[Required action]: In the entries below, find the line with "The height and width of the screenshot is (587, 954)." and print exactly every line from there up to and including the line with "Click the share", with no other lines.

Stored data:
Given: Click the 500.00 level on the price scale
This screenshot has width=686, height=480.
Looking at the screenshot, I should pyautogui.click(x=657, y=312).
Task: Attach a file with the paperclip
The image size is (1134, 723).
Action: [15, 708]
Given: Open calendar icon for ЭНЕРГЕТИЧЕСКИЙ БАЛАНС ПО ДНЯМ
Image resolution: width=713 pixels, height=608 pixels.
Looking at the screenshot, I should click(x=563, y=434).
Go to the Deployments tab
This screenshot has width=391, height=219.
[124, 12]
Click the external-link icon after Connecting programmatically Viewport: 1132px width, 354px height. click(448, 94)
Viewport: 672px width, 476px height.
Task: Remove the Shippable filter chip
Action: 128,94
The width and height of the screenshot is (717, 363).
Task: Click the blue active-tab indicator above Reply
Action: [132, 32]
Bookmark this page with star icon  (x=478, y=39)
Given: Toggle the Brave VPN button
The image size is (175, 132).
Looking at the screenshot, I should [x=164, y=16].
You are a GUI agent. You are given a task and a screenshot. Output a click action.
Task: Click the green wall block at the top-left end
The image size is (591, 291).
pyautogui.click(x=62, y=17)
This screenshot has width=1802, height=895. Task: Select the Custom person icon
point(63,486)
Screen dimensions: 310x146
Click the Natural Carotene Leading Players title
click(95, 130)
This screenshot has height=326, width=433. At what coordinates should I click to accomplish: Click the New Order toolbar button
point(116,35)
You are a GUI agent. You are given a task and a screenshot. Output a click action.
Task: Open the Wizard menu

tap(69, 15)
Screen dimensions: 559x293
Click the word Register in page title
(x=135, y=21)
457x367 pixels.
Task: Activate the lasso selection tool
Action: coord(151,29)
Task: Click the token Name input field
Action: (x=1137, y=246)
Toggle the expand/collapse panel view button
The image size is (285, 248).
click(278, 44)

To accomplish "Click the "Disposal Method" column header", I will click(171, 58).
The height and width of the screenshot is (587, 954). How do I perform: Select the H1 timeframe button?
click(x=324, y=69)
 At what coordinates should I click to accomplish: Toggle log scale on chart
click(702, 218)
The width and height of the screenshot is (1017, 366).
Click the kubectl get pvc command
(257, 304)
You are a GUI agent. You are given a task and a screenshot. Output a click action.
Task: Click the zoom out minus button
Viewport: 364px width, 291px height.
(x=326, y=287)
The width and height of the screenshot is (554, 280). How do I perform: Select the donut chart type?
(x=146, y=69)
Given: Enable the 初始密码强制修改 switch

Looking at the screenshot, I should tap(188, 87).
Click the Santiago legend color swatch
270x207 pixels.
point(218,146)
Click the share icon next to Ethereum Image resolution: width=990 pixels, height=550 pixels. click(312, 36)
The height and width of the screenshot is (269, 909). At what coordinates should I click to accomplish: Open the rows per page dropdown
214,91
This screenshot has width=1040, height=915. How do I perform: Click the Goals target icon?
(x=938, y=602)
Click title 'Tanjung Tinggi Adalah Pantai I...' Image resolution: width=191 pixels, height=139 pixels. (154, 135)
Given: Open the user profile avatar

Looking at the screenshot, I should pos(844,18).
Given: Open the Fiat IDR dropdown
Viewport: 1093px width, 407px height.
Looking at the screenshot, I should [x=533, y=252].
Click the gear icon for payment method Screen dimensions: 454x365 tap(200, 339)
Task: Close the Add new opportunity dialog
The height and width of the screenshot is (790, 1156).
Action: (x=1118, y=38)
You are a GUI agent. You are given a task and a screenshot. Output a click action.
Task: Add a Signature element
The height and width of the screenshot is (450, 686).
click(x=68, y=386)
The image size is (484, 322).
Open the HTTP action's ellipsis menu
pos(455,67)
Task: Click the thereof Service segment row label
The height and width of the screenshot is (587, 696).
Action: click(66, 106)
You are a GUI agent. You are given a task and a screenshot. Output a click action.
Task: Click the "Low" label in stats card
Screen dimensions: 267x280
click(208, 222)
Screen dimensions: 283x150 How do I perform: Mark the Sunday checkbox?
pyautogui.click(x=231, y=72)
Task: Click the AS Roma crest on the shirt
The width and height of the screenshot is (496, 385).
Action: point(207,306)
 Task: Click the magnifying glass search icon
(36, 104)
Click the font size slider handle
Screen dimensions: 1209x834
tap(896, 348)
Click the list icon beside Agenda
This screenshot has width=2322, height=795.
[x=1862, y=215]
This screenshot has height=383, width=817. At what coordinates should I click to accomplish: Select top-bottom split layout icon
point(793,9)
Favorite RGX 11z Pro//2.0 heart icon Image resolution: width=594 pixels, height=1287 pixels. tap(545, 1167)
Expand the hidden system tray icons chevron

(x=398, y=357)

[Answer section]:
The height and width of the screenshot is (587, 954). How do I perform: Select the H1 timeframe button?
click(x=324, y=69)
 At what coordinates should I click to accomplish: Toggle log scale on chart
click(702, 218)
The width and height of the screenshot is (1017, 366).
Click the kubectl get pvc command
(257, 304)
You are a GUI agent. You are given a task and a screenshot. Output a click action.
Task: Click the zoom out minus button
Viewport: 364px width, 291px height.
(x=326, y=287)
The width and height of the screenshot is (554, 280). How do I perform: Select the donut chart type?
(x=146, y=69)
Given: Enable the 初始密码强制修改 switch

Looking at the screenshot, I should tap(188, 87).
Click the Santiago legend color swatch
270x207 pixels.
point(218,146)
Click the share icon next to Ethereum Image resolution: width=990 pixels, height=550 pixels. click(312, 36)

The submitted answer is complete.